The Lost Book of the Grail

Walter felt he was well suited to copy the document. After all, he had worked as a scribe for more then twenty years. He had copied some of the most important books at St. Ewolda’s—including the breviary from which many of the services were taken. The old breviary book had been used for centuries and was so worn it was in danger of becoming illegible. Walter had copied the prayers and services with great care, adding musical notations to some of the psalms and canticles to assist the monks with their chanting. He had even copied a small bit of marginalia that only he understood—for only he could read the language in which it was written. “Here I remember the great treasure of Barsyt,” Walter had written, keeping the words in the Saxon tongue that was foreign to his fellow monks. After such a task as creating the breviary, copying out a document of a few paragraphs would be a simple matter.

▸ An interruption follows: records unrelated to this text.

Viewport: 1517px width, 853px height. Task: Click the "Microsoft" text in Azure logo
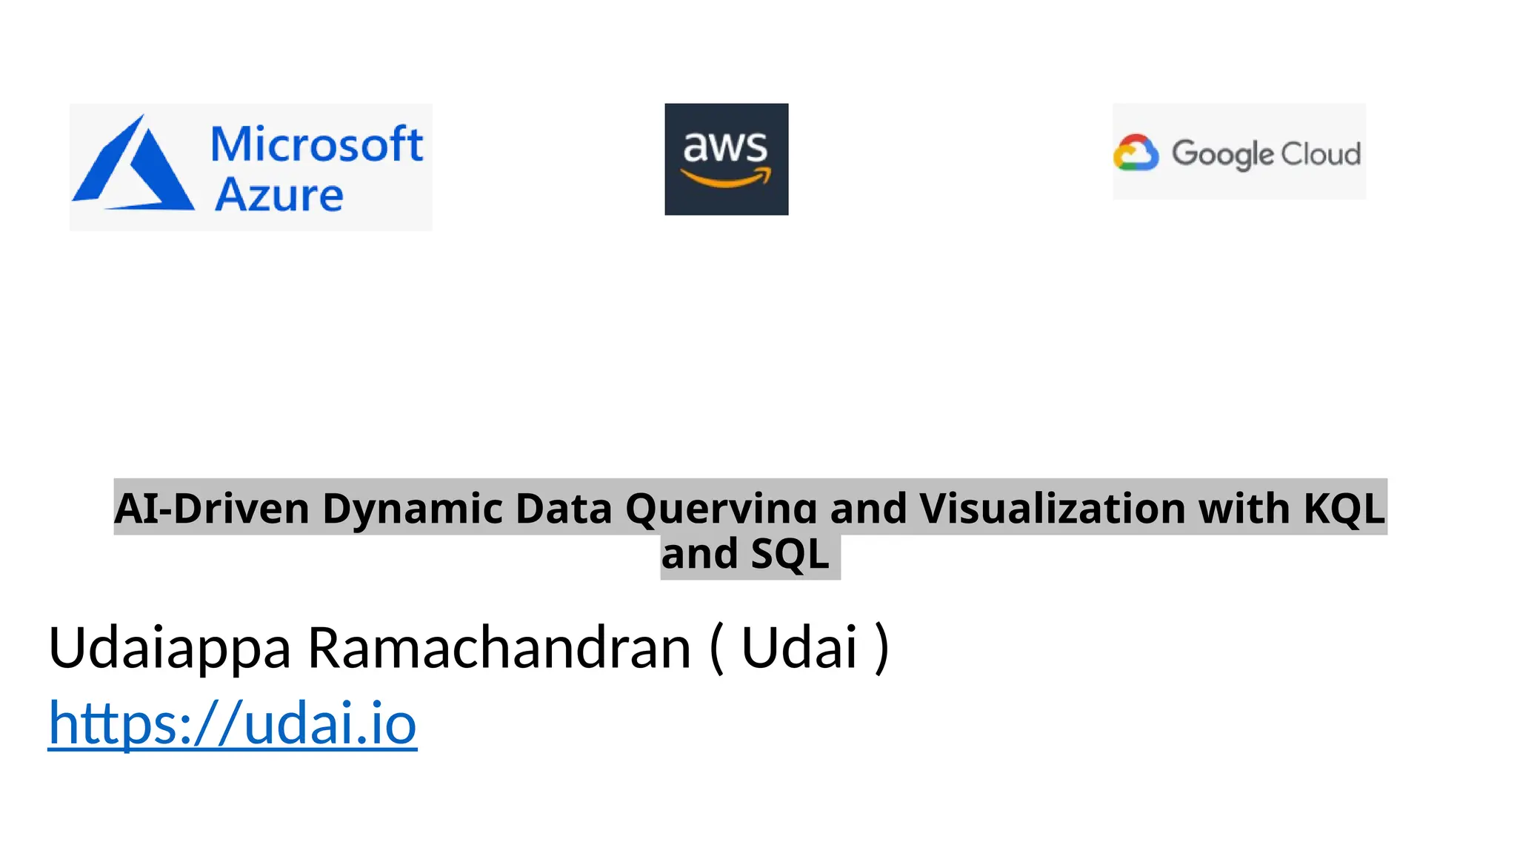[x=316, y=144]
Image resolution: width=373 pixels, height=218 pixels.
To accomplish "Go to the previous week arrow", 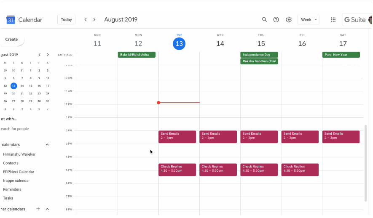I will pyautogui.click(x=86, y=20).
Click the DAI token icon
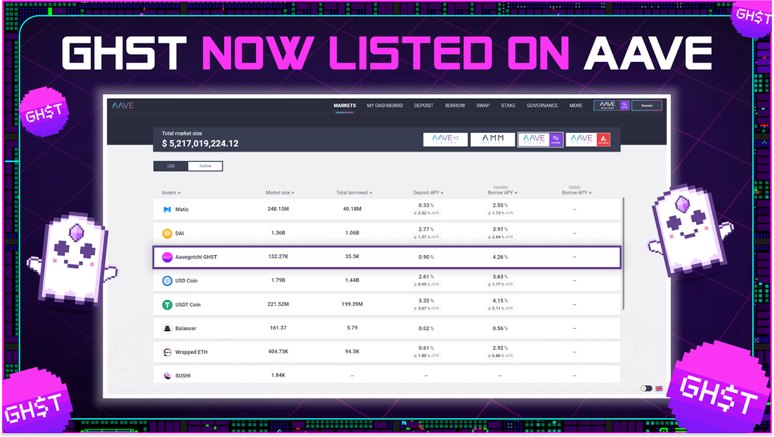Image resolution: width=774 pixels, height=437 pixels. pos(166,233)
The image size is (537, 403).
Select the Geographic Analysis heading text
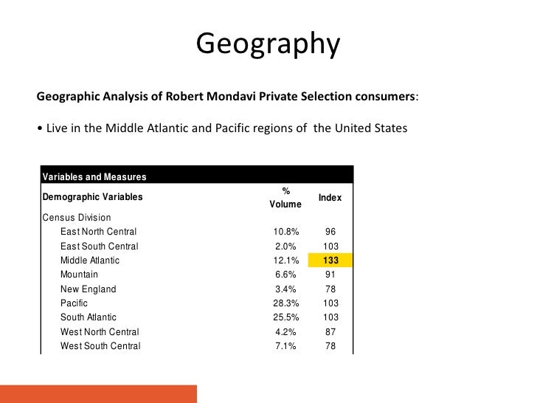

And so Walter became the last Guardian to copy the Saxon text of the document. He worked slowly over the next several days to fill the empty pages with his careful script, knowing he must finish his work by midnight on the twelfth of October—the feast day of St. Ewolda. He completed the task early that morning, and after Compline, when the rest of the priory had retired, Walter returned to the high altar. He spoke a long prayer to Ewolda and placed the document in a pottery basin he had borrowed from the kitchen earlier in the day. He held his candle to the edge of the parchment, then watched as the flame licked the document and smoked curled into the darkness.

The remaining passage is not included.